Among the 849 cases of M. pneumoniae infection, 639 (75.3%) and 201 (23.7%) were diagnosed with non-SMPP and SMPP, respectively, and the clinical characteristics of patients diagnosed with non-SMPP and SMPP were compared (Table 4). No significant differences in sex or age were observed between the non-SMPP and SMPP groups (P > 0.05). No significant differences in the rate of MRMP were observed between the non-SMPP and SMPP groups (P > 0.05). Patients with SMPP were more likely to have fever, wheezing, shortness of breath, three concave signs, hypoxemia, and pleural effusion compared to those with non-SMPP (P < 0.05). Patients with SMPP were more susceptible to myocardial damage, gastrointestinal dysfunction, and electrolyte disturbances than those with non-SMPP (P < 0.05). Patients with SMPP received bronchoscopy therapy (P < 0.001), and oxygen therapy (P < 0.001) more often than those with non-SMPP. Patients with SMPP were more likely to have longer length of hospital stay, compared to those with non-SMPP (P < 0.001).
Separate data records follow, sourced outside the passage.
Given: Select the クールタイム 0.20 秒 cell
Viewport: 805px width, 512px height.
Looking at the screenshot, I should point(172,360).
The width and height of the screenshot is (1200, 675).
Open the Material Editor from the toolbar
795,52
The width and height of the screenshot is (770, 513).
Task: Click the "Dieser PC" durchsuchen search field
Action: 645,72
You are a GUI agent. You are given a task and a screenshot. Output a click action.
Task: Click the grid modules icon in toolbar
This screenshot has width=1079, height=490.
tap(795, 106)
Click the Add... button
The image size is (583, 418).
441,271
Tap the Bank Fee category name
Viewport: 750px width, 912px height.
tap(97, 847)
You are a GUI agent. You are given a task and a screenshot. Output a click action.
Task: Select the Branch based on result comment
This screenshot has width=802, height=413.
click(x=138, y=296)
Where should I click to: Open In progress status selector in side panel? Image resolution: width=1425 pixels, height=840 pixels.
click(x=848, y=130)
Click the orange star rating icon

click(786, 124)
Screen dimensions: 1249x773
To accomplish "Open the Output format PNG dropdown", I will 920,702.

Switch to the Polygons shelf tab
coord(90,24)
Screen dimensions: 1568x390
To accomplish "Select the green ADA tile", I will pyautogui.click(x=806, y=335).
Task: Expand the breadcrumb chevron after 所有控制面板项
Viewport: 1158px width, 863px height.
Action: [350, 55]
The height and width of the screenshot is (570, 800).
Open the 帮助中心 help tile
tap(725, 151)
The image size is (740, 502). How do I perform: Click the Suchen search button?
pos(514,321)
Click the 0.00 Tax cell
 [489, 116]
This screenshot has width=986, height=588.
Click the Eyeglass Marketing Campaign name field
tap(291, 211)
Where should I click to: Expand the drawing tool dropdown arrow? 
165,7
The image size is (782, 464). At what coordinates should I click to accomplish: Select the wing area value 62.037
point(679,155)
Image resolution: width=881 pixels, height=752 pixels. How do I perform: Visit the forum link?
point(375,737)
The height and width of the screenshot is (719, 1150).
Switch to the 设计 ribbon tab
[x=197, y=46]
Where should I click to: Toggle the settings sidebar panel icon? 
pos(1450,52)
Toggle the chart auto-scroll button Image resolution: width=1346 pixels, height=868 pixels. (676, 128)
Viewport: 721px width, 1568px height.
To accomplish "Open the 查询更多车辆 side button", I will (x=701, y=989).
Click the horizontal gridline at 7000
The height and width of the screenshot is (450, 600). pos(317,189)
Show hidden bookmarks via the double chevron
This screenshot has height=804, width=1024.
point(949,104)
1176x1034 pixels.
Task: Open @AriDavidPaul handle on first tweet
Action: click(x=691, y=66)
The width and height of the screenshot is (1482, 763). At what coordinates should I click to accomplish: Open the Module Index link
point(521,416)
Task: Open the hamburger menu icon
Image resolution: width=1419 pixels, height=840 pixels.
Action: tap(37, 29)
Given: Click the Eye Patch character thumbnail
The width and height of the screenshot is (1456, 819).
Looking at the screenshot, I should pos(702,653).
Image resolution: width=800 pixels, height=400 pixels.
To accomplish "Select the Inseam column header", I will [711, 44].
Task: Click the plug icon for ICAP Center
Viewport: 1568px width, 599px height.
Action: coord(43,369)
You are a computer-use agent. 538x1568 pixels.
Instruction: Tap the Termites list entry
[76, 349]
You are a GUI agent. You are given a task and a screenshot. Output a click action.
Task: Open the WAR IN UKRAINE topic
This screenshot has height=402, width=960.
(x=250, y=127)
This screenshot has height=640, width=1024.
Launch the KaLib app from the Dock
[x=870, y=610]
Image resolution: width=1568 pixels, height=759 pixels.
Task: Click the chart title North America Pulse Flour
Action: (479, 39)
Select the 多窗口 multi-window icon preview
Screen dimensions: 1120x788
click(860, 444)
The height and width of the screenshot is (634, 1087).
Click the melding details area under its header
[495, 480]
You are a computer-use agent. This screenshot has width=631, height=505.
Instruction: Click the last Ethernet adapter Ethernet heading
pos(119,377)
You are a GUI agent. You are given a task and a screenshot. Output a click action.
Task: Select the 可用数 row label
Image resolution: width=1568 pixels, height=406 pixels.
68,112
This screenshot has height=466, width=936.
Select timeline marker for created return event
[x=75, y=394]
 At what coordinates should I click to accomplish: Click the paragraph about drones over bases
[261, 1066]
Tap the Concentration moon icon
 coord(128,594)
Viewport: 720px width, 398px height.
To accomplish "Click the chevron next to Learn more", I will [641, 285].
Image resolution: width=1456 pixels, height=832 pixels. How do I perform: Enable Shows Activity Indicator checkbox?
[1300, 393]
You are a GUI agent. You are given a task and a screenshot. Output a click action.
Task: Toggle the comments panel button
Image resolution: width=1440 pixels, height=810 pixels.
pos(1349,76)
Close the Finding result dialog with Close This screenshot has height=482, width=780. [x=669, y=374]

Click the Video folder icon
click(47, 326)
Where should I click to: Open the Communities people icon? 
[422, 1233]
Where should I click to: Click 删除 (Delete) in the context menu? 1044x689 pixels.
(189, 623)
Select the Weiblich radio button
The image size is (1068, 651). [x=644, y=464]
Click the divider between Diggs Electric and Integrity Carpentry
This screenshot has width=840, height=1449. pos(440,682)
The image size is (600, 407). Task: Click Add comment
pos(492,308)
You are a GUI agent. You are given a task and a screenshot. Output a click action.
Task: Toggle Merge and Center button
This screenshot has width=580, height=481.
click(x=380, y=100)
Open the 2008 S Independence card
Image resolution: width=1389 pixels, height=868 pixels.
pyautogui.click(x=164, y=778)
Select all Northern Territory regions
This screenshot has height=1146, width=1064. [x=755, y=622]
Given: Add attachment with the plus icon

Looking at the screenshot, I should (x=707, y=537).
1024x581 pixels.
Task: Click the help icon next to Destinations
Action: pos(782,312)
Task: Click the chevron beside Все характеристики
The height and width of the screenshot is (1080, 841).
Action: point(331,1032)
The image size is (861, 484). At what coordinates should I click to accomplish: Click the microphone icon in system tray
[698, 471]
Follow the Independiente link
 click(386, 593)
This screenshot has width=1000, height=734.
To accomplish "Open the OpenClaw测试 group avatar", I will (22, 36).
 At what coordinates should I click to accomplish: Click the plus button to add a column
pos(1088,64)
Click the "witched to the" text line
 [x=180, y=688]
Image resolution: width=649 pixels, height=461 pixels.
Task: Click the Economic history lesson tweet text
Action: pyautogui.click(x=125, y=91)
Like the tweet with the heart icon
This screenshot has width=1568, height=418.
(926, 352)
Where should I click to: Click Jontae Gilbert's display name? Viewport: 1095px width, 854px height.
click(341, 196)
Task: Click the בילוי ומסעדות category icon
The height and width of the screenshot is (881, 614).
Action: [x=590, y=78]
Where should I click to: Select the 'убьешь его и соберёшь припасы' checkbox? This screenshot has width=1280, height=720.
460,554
Patients infected with SMPP had a higher rate of coinfection with viruses and bacteria than those with non-SMPP (P = 0.007 and P = 0.032, respectively). Patients with SMPP were more likely to be coinfected with rhinovirus and Streptococcus pneumoniae than those with non-SMPP (P = 0.016 and P = 0.009, respectively) (Table 3).

Table 4 Clinical characteristics of patients with non-severe M. pneumoniae pneumonia (non-SMPP) and severe M. pneumoniae pneumonia (SMPP)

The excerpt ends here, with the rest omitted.